For many of us cooking is a mostly a chore. It may be annoying, boring or overwhelming - yet another task to fit into our busy days.
It is not surprising we are often looking for shortcuts, excuses and a way out. We think the solution may be a new gadget to make the chore 'easier', or perhaps we must get 'better at cooking' armed with a new year's resolution and a new cookbook, or we decide to avoid it altogether and let someone else (likely a corporation) do the cooking for us.
But what if we embraced preparing our own meals as a practice of self care and self respect? What if we took the time and attention to nourish ourselves with a spirit of joy and freedom. What if we looked at cooking through the curious eyes of a child, as an exciting adventure of tempting flavours and delicious transformations. What if cooking is about the journey, not the destination?

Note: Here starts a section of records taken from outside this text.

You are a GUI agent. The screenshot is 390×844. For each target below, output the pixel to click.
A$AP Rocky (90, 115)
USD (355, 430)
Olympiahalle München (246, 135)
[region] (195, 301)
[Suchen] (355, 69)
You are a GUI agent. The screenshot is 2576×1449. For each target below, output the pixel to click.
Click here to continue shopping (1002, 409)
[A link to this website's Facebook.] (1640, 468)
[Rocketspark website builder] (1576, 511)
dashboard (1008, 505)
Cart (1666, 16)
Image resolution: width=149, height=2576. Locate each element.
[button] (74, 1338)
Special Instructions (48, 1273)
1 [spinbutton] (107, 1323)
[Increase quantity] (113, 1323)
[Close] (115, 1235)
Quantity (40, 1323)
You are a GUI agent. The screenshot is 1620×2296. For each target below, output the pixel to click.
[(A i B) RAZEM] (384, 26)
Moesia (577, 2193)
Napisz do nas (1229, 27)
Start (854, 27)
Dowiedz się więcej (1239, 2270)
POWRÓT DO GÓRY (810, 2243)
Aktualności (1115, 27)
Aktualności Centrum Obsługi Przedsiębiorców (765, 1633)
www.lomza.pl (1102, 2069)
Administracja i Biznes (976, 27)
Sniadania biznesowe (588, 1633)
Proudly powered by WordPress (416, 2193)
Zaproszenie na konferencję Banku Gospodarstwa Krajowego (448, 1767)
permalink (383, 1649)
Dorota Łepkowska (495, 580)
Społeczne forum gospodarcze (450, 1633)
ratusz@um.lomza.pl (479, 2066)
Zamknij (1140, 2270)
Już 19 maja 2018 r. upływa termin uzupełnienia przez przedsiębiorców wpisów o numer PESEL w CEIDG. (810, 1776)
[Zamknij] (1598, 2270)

Don't be afraid. Be curious. Curiosity is all you need: What does your food look like? What does it feel like? What does it taste and smell like? Pay attention to your senses and the food in front of you. Not on the book or the screen or the clock.
Forget the staged photos, flamboyant TV chefs, and the latest trends. It's just dinner. It isn't rocket science. Even if we are often made to believe that cooking is some sort of specialist skill. On the contrary, cooking is the one behaviour that sets us humans apart from all other animals, its arrival becoming a real turning point in the evolution of the human species.
I'm convinced we all have a cook in us. But that primal intuition has gone into hiding as the noise around food is getting louder all the time. TV shows, competitions, social media... everyone is obsessing about food while we collectively cook less and less. Rather than turning to the specialists - those chefs, nutritionists and food corporations - to tell us what to eat and how to cook, I want to propose we turn inwards to find our inner cook buried under all that noise. We all know how to cook.
Let's start by reclaiming our curiosity about food. Don't wait for others to tell us what we should like and eat, rather, learn to trust our own taste. And there is only one way to do it: get in the kitchen and get your pots dirty.